Энгус следил за выражением лица Бонни, когда они в Лондоне пришли к нему домой. Девушка ожидала, что дом будет такой же, как и у Бартоломью, и была приятно удивлена тем, что здесь ее окружали комфорт и роскошь.
— Да, — сказал Энгус, заметив ее удивление, — в каждой ванной здесь есть свой душ.
Бонни сразу же полюбила дом и сад. Дом был построен еще во времена королевы Виктории дедушкой Филиппа Мактаггерта. Дедушка построил этот дом на деньги, которые заработал в Индии. Когда дом перешел Филиппу в наследство, он переделал интерьер, убрал нелепые ноги слонов, предназначенные поддерживать мокрые зонты и трости, кожаные пуфы, привезенные из Азии, громоздкую мебель. И все это из-за того, что обстановка раздражала его жену. К ее большому разочарованию Филиппу не удалось ничего сделать с зубчатыми башнями, которым позавидовал бы даже замок Драмосси.
Бонни засмеялась.
— Боже мой, это же смесь баварского чудовища и свадебного торта.
Уже через несколько минут после приезда Бонни была в саду. Она с удовольствием разглядывала лужайки и клумбы.
— А здесь есть огород? — спросила она мужчину, который полол траву.
— Да, мадам.
Энгус подошел к ней на лужайке.
— Бонни, это Бен.
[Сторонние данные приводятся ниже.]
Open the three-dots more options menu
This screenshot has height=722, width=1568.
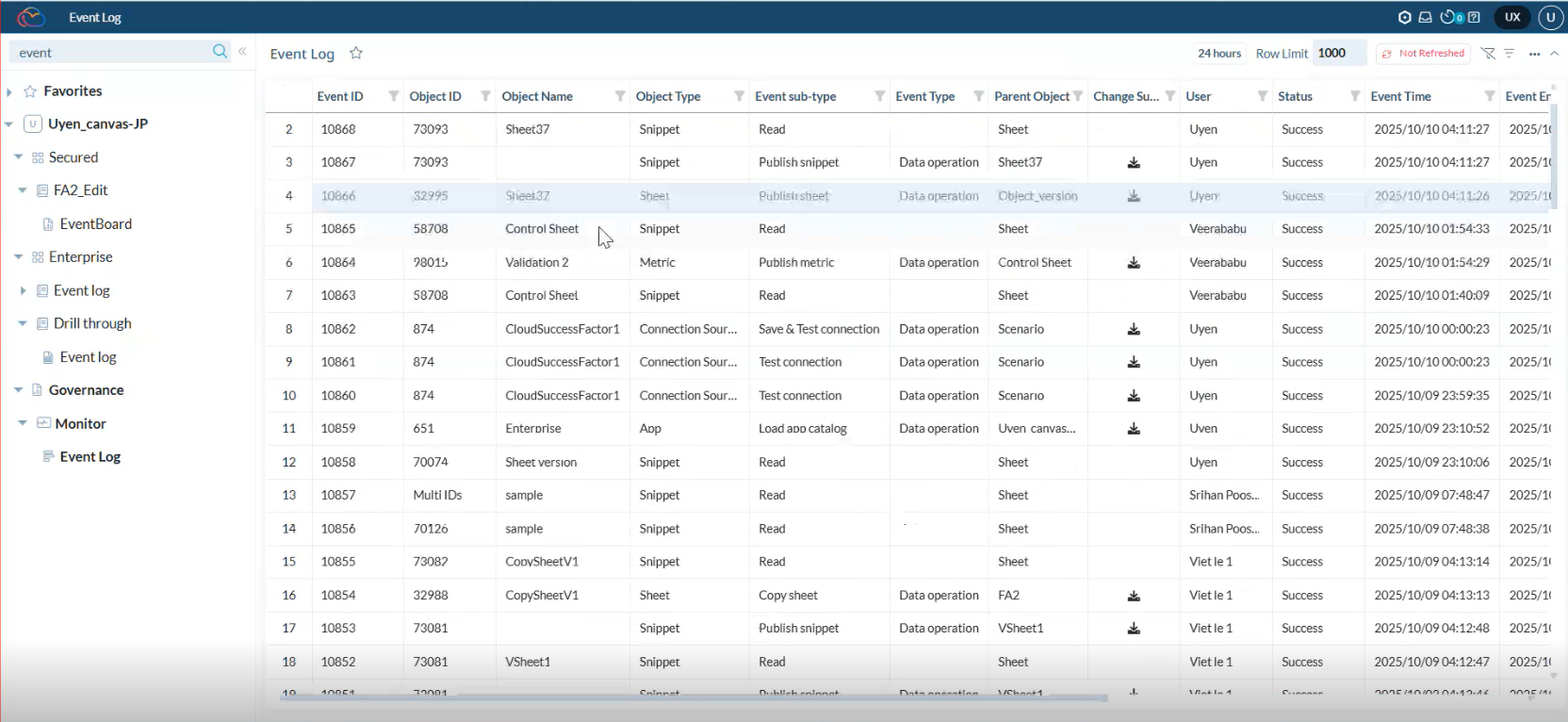(x=1534, y=54)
Он здесь с детства, а его отец был садовником до него.
Бен кивнул.
— Здравствуйте.
— Это мисс Фрейзер. Мы поженимся с ней весной.
Бен снова кивнул.
— Мир быстро меняется.
— Идем Бонни, я хочу показать тебе дом изнутри.
Они шли, держась за руки. Бонни оглянулась.
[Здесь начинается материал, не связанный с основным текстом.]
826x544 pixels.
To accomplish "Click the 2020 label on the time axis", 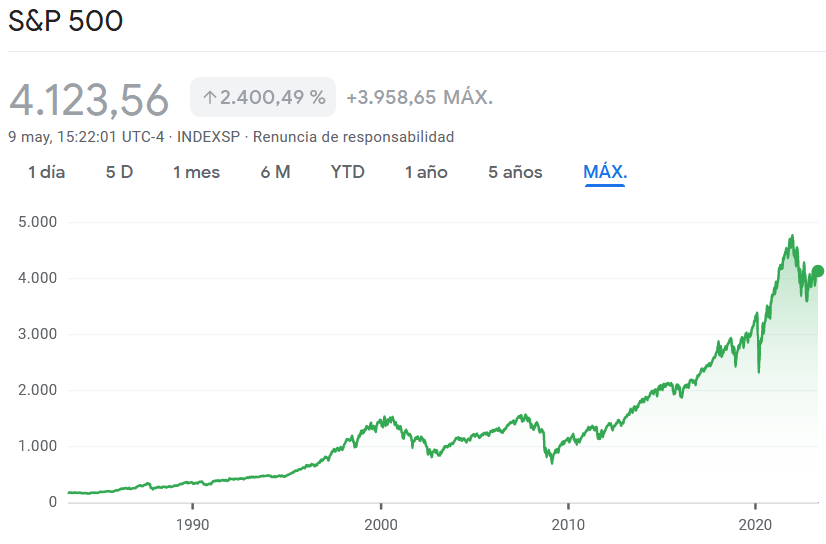I will [x=755, y=523].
— Как только устроюсь, сразу же посмотрю огород.
— Хорошо, мисс Фрейзер, — сказал Бен.
Бонни улыбнулась Энгусу:
— Я люблю сады, — и описала оранжерею в Лексингтоне.
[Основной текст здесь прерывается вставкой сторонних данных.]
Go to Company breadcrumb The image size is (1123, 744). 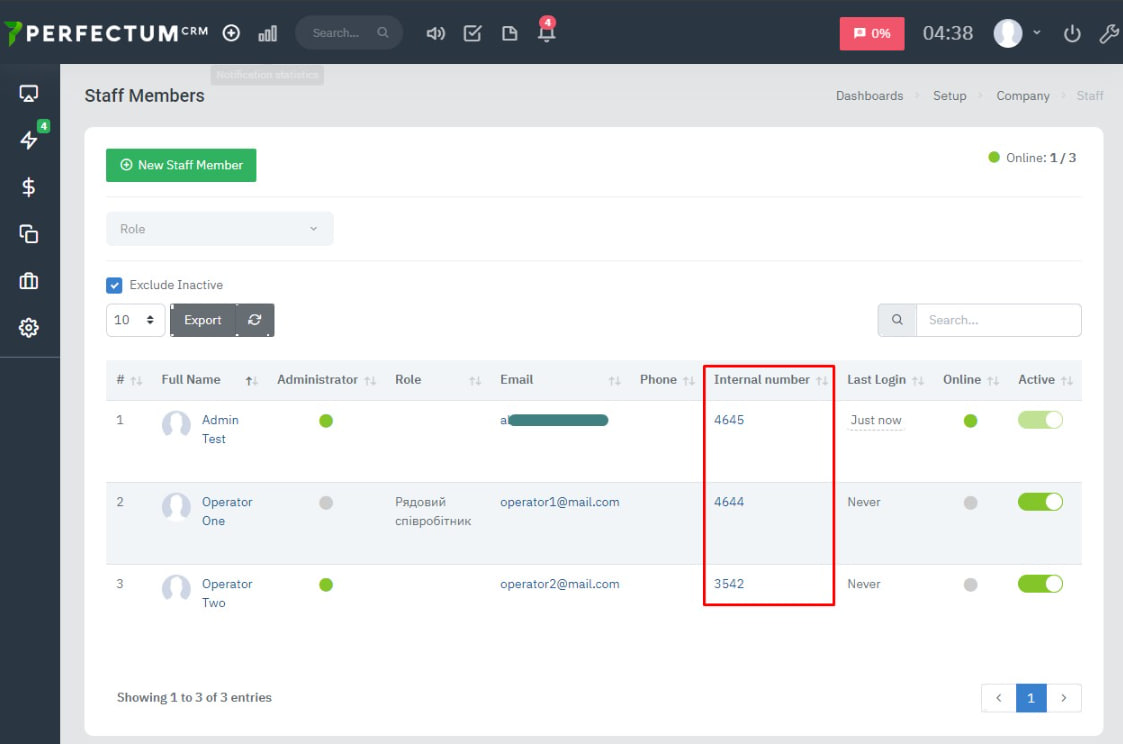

— Ну вот, — сказал Энгус, показывая ей светлые просторные апартаменты. — Это будет твоя комната, когда мы поженимся. — Он нахмурился. — Иногда по ночам я люблю быть один. — Бонни удивилась. — У меня головные боли, — объяснил он, — и я не выношу, чтобы кто-то был рядом со мной. В эти минуты я лежу, пока они не пройдут.
— Бедный Энгус, — сказала Бонни с нежным сочувствием. — И ничего нельзя сделать?
— Нет. Я везде был и все перепробовал.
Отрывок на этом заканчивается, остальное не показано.